─── Reading passage ───

Not all early manuscripts, however, favor the Alexandrian text, and few are purely Alexandrian in character. Many early papyri reflect mixture with a more "Western" type of text; but few (if any) scholars today favor the "Western" readings found in such manuscripts. Such rejection, although well-founded, is basically subjective. On a similar basis, the early date and certain "preferred" readings currently cause the minority Alexandrian manuscripts to be favored by critics over against those comprising the Byzantine/Majority Textform.
Many scholars, particularly those from within the "Evangelical" camp, have begun to re-evaluate the authenticity-claims for the Byzantine Textform as opposed to the textual preferences of the past century and a half. The Alexandrian-based critical texts reflect the diverse textual theories held by various critics: a preference for early witnesses (as espoused by Lachmann, Tregelles or Aland); a partiality for a favorite document (as demonstrated by Tischendorf or Westcott and Hort); a "reasoned" eclectic approach (as advocated by Metzger and Fee); and a "rigorous" eclectic approach (as argued for by Kilpatrick and Elliott). The weakness of each of these positions is the subjective preference for either a specific manuscript and its textual allies, for a small group of early manuscripts, and/or for certain types of "internal evidence" regarding a reading's length, difficulty, style, or contextual considerations.
Hort's Basic Contentions
In contrast, the "Byzantine-priority" position simply urges as a primary consideration a return to external evidence, following the sound principles of John W. Burgon, but in agreement with an initial objective principle of F. J. A. Hort. Hort wrote in his "Introduction" volume that
A theoretical presumption indeed remains that a majority of extant documents is more likely to represent a majority of ancestral documents at each stage of transmission than vice versa. [6]
Yet Hort immediately proclaimed that this objective principle (which would favor "Byzantine/Majority-priority") was too weak in itself to stand "against the smallest tangible evidence of other kinds." Hort's supporting evidence in favor of an Alexandrian priority, however, was deficient, and many of those who today favor an Alexandrian-based text have rejected certain of Hurt's main principles. Hort, however, made it clear that, were his foundation-pillars to be overthrown, his theory would crumble. In such a case, a return to his initial "theoretical presumption" would appear to become the only logical position for textual scholars to hold, namely, that "a majority of extant documents is more likely to represent a majority of ancestral documents," and that thus the Byzantine Textform has a strong claim toward autograph authenticity.

─── Record excerpts ───

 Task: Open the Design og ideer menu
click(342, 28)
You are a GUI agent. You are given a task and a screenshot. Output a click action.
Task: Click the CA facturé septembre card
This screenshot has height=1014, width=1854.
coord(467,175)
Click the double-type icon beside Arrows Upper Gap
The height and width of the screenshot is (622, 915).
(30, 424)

───

**Do this:**
Do these statements agree with the passage on the Byzantine Textform above? For each, answer yes or no and quote the deciding words of the passage.
1. Few early manuscripts are purely Alexandrian in character.
2. Hort held that the presumption favoring the majority of documents could outweigh any other kind of evidence.
3. Metzger and Fee advocated a "rigorous" eclectic approach.

**Answer to the task:**
1. Yes: "few are purely Alexandrian in character."
2. No: "was too weak in itself to stand"
3. No: 'a "reasoned" eclectic approach (as advocated by Metzger and Fee)'